Like many others, I have been answering the questionnaire put out by the Vatican in preparation for the Extraordinary Synod on the Family to be held next October. In fact, even non-Catholics can have their say, since the questionnaire and ways to get one’s answers into the responses that bishops’ conferences will send to Rome are available to anyone with access to the internet.

Unfortunately, the questionnaire was not developed with respondents like us in mind.

It is a typical Vatican pre-synod questionnaire intended for bishops. In fact, it even contains Latin.

Such questionnaires are not really intended to gather information.

They are one of the things on the checklist of the synod preparatory committee and are done simply because they are supposed to be done. Therefore, the questions are not prepared by social scientists who actually know how to prepare surveys that elicit usable information.

However, like many others who are attempting to decipher the questions and answer them, I think this first feeble attempt at soliciting the reflections of the whole people of God deserves cooperation and encouragement.

Perhaps next time, we will see something better.

For the most part, the questions are innocuous. But one stands out for its breathtaking irresponsibility: “How can an increase in births be promoted?”

Are they serious?

There are already seven billion people on the planet and we continue to increase. Resources are being depleted. Other species of animals as well as plants are being driven to extinction by the pressure of human numbers.

Global warming results from the burning of fossil fuels to provide power for living, transportation and manufacture. The increased demand for power means increasing reliance upon dangerous nuclear power. Air, water and soil are being degraded. Food shortages occur in precisely those areas with the greatest population pressure. People are driven to live in urban slums in a search of a livelihood.

Children are born, but die before getting a chance to live in much more than a biological sense. Malnutrition and the diseases of poverty cripple others.

Social, health and educational services are inadequate to ensure a truly human life. Crowding increases crime, unrest, oppression, war and a general uglification of the human environment.

For the Church to call for an increase in births is not just stupid, it is immoral.

Catholic social teaching stresses the importance of the common good. What common good is advanced by merely increasing our numbers?

Quality of life, not quantity

Contrary to what some people seem to think, the Catholic Church does not oppose family planning.
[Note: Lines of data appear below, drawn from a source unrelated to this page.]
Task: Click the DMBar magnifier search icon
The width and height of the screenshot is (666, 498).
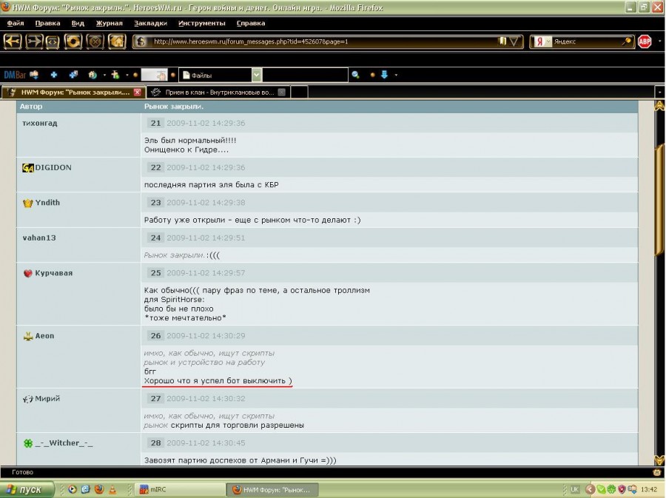Action: pyautogui.click(x=355, y=75)
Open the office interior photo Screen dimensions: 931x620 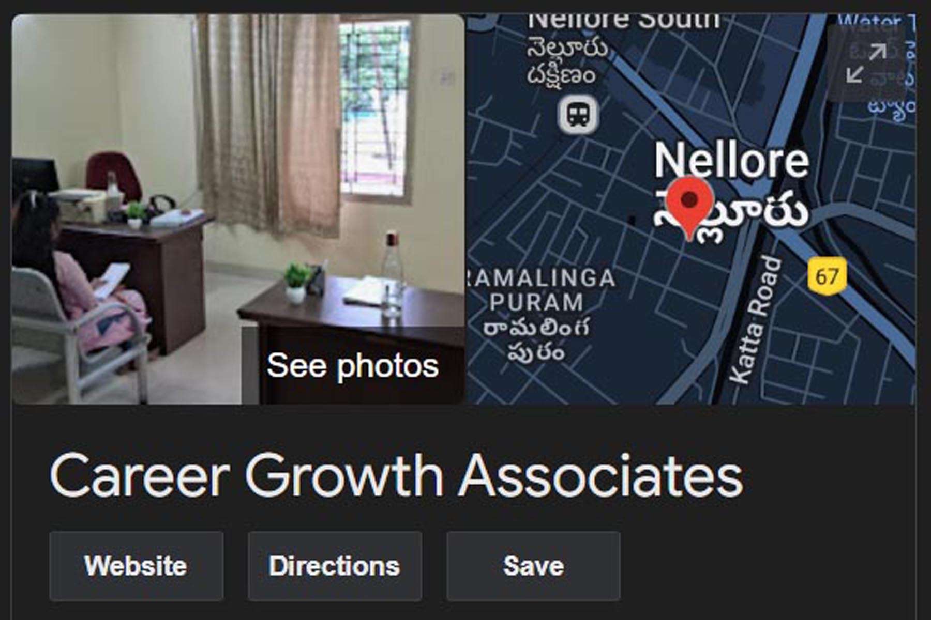[238, 209]
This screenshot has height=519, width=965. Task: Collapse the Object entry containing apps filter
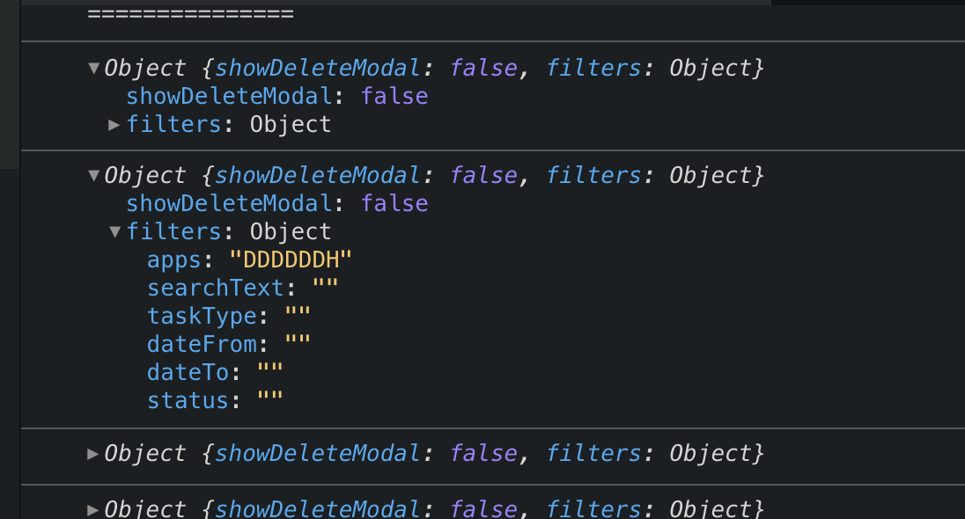[93, 176]
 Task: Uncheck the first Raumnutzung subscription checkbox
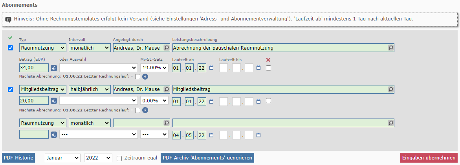(x=11, y=48)
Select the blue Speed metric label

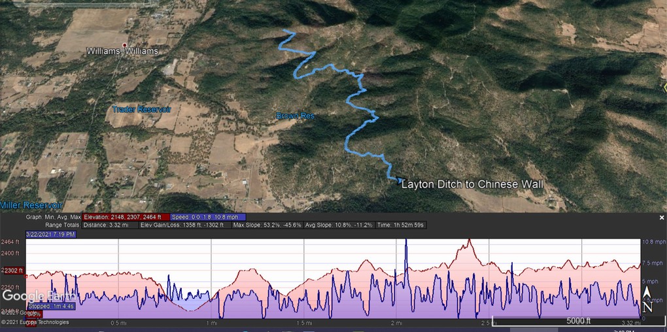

Pope Paul VI’s Humanae Vitae forbids particular “artificial” methods of regulating births and has given rise to a Catholic cottage industry of “natural family planning.”

But, whatever dispute there may be over methods – and for the most part there is no dispute because Catholics have opted to ignore the teaching – the fact is that the Church can encourage intelligent and responsible limitation of family size even without retreating from Pope Paul’s teaching.

Instead of asking how we can increase births, the Catholic Church should be a world leader in calling for responsible family planning that will ensure that all people who are born have a chance to live beyond age five and have access to the food, healthcare and education that will enable them to live with the dignity of the children of God.

Among other things, that means changing our economic systems and priorities, because economic development and security for all increases the number of healthy births while reducing the overall number of births.

Essential to such change is the education and empowerment of women.

Yes, there are parts of the world where the population is declining. I live in one of them. But, to be Catholic means to consider the whole world as home and to take each and all of the world’s people into account as brothers and sisters.

To speak of human births as simply a matter of multiplying people without responsibly dealing with what that multiplication means for those people and God’s world is to speak like an animal breeder.

The Church must be concerned with people as the children of God, not with numbers.

But on the other hand, if people at the Vatican really think we should be increasing the number of births, perhaps one way to do so might be for them to abandon the requirement of celibacy for the clergy.